[FFmpeg-devel] [PATCH] h264: assembly version of get_cabac for x86_64 with PIC

Fri Apr 13 07:13:46 CEST 2012

On Fri, 13 Apr 2012, Roland Scheidegger wrote:

> This adds a hand-optimized assembly version for get_cabac much like the
> existing one, but it works if the table offsets are RIP-relative.
> Compared to the non-RIP-relative version this adds 4 instructions
> (3 RIP-relative movs, 1 lea) and needs one extra register, two of the
> rip-relative movs could get eliminated by using a single table and using offets
> instead.
> Since x86_64 cpus always support cmov also always use this (I don't care
> if you have a P4 Prescott whose cmov implementation is useless).
> There is a surprisingly large performance improvement over the c version (more
> so than the generated assembly seems to suggest) just in get_cabac, I measured
> roughly 40% faster for get_cabac on a K8.
> There are similar functions which could get the same treatment but they
> are less frequently used and since this isn't very nice as we can't use the
> same assembly template focus on this function alone for now.

> mov    ff_h264_lps_range at GOTPCREL(%%rip), "tmp2q"
> movzbl ("tmp2q", %%rcx), "range"
> mov    ff_h264_norm_shift at GOTPCREL(%%rip), "tmp2q"
> movzbl ("tmp2q", "rangeq"), %%ecx
> mov    ff_h264_mlps_state at GOTPCREL(%%rip), "tmpq"
> movzbl 128("tmpq", "retq"), "tmp"

@GOTPCREL isn't actually necessary unless you want the application to be
able to override those symbols (which we don't).
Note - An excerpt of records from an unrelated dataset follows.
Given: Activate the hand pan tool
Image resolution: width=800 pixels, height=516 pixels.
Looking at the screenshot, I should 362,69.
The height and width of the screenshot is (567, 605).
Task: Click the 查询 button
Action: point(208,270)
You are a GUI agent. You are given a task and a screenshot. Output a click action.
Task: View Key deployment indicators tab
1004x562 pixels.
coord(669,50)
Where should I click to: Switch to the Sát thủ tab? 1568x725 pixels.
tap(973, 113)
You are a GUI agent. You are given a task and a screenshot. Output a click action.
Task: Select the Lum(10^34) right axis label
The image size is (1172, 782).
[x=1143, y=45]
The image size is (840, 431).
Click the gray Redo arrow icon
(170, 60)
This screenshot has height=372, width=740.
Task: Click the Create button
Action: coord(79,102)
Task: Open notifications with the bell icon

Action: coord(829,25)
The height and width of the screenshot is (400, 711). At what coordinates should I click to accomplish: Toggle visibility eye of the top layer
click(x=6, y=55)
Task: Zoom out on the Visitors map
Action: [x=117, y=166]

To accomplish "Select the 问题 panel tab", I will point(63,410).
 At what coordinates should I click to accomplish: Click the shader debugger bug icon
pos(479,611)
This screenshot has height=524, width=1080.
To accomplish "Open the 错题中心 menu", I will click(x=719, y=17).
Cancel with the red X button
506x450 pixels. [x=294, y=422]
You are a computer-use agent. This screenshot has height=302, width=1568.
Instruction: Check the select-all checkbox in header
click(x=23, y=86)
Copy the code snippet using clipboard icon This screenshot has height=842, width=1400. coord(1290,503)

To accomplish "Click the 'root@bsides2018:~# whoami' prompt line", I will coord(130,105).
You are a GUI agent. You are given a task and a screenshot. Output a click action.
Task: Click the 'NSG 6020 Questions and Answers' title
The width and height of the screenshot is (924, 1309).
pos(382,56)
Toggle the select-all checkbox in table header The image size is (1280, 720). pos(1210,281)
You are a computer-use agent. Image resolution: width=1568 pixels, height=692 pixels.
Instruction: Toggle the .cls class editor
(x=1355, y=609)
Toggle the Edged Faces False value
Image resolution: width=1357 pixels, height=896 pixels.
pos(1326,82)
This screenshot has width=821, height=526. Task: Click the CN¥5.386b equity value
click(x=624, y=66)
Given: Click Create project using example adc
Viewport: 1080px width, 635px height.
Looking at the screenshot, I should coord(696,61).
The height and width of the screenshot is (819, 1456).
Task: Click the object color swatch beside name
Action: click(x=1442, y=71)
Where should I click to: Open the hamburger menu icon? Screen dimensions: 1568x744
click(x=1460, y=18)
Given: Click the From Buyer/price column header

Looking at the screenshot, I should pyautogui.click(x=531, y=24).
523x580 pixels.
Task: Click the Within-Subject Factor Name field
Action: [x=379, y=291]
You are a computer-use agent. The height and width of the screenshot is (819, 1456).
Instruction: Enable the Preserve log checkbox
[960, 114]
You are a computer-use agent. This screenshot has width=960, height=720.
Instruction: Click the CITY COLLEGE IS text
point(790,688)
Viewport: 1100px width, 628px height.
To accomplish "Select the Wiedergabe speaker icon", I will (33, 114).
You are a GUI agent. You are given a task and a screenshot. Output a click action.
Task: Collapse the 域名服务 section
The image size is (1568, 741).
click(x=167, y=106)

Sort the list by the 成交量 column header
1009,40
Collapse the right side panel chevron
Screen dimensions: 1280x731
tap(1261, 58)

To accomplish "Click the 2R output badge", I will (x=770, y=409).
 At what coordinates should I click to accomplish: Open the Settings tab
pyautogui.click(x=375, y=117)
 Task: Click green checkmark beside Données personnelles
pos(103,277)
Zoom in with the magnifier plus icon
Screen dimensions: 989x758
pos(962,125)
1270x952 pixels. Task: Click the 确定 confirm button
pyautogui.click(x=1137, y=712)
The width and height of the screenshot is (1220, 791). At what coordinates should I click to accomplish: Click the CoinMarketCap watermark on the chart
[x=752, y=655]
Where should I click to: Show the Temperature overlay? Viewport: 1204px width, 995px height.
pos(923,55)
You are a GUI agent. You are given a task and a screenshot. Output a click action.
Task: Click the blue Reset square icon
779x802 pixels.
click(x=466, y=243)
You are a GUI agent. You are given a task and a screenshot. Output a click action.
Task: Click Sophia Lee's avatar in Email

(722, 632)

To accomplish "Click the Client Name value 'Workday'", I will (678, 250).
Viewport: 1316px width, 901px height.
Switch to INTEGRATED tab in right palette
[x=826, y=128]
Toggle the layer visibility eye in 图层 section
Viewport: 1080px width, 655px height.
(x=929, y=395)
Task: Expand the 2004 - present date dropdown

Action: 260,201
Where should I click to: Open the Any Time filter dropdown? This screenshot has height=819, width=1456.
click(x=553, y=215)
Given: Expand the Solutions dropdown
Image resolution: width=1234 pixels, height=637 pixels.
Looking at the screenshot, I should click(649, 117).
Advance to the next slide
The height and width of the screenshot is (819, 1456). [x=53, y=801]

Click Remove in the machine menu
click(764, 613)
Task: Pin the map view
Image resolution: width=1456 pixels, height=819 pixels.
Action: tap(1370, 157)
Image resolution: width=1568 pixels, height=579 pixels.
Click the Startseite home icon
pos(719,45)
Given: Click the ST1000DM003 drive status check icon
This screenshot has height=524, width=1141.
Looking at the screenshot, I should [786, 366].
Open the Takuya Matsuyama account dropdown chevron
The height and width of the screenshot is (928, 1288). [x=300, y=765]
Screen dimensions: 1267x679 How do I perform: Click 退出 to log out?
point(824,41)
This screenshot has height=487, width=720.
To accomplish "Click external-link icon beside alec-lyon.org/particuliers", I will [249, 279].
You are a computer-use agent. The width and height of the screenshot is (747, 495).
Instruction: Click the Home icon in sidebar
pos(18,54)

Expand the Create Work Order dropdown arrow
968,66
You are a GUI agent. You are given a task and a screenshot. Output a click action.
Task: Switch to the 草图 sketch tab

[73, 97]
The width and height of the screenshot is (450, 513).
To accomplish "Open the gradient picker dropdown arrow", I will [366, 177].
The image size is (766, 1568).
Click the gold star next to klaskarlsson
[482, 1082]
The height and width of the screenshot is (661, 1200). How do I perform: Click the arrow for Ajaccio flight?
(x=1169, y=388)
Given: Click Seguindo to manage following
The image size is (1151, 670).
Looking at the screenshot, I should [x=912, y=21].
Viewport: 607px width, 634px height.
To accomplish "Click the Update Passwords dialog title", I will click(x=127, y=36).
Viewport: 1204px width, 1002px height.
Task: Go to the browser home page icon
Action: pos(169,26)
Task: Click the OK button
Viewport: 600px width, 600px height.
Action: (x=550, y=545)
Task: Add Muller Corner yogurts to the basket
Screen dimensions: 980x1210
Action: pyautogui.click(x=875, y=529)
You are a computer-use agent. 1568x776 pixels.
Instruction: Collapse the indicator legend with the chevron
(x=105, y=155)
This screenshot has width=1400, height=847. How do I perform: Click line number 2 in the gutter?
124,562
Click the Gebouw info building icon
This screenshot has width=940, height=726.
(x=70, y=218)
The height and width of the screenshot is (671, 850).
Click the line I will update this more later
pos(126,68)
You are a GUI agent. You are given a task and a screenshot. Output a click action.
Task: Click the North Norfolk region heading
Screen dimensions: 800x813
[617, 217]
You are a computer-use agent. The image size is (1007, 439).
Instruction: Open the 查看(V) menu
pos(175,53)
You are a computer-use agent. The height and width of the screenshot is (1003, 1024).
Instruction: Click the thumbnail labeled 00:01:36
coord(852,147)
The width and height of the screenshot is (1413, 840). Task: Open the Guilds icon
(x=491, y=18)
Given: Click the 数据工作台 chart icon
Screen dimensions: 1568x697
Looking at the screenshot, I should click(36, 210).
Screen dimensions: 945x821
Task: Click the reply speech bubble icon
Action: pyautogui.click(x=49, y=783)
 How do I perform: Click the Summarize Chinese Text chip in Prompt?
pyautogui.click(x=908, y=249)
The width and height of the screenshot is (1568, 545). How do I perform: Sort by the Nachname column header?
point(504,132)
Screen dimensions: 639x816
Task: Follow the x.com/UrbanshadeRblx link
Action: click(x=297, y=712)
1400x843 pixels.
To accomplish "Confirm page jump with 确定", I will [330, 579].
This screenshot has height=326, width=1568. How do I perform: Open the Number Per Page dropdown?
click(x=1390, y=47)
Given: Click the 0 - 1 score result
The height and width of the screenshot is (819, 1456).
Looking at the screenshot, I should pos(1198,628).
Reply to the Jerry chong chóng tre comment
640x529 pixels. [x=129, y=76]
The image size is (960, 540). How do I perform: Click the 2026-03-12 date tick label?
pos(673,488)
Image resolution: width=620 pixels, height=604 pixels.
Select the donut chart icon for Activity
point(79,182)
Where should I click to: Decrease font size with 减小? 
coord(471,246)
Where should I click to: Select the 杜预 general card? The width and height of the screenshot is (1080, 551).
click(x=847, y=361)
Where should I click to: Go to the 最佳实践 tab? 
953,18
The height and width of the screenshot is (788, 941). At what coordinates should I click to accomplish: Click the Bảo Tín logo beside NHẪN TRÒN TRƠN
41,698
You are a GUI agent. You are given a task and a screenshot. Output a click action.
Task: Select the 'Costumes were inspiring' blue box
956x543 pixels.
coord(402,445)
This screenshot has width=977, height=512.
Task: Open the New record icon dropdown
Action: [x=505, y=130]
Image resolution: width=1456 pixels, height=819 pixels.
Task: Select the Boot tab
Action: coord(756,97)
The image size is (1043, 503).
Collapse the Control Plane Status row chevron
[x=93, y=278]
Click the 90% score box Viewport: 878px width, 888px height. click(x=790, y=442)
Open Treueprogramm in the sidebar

lea    ff_h264_lps_range(%%rip), "tmp2q"
movzbl ("tmp2q", %%rcx), "range"
movzbl ff_h264_norm_shift-ff_h264_lps_range("tmp2q", "rangeq"), %%ecx
movzbl ff_h264_mlps_state-ff_h264_lps_range+128("tmpq", "retq"), "tmp"

...Which fails to compile. Well, you can do something like that in yasm,
but I don't know how to subtract one symbol from another in inline asm.

--Loren Merritt